- _Task prompt_: I need the lines from the one holding "Given: Select the ERDN symbol link" to the last line of the data below repeated exactly, both included, without pictures.
● ● ●
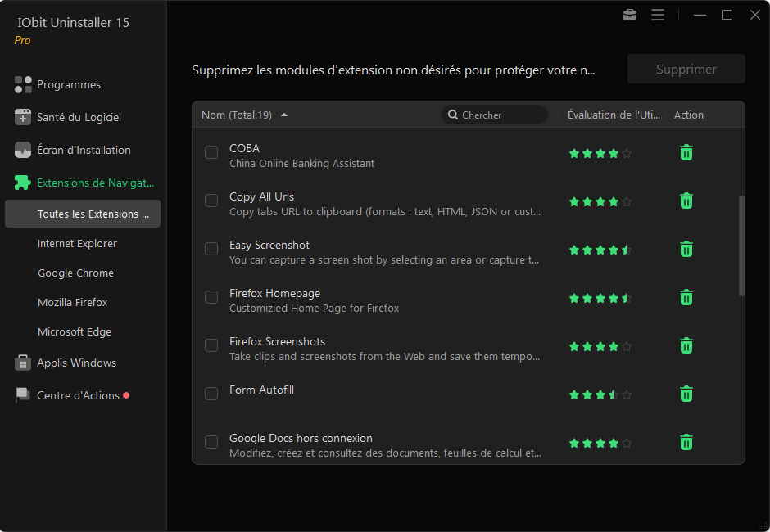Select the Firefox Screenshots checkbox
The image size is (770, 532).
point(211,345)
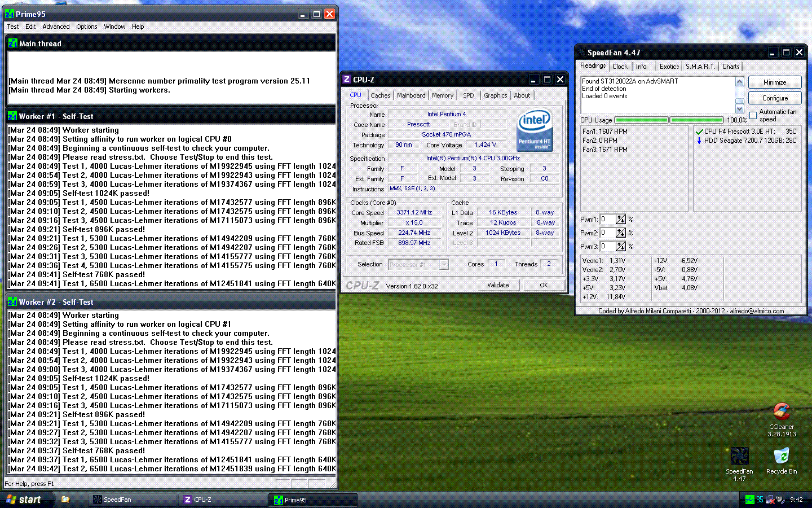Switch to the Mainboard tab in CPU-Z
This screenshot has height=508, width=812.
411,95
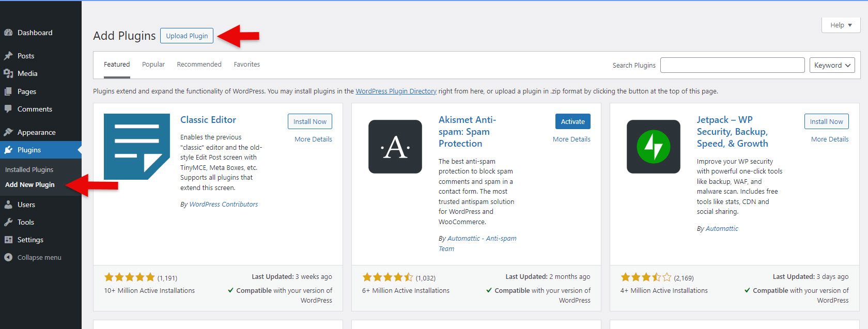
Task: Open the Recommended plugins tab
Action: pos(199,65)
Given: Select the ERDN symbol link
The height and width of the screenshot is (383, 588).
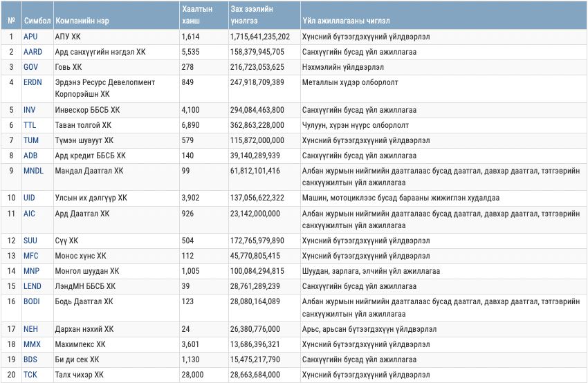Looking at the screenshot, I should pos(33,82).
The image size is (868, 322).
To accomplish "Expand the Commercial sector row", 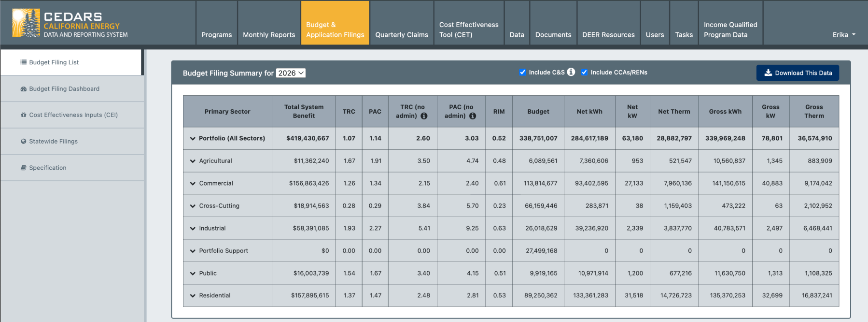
● ● ●
- _Your response_:
Given: Select the ERDN symbol link
The height and width of the screenshot is (383, 588).
Looking at the screenshot, I should pos(33,82).
The image size is (868, 322).
To accomplish "Expand the Commercial sector row", 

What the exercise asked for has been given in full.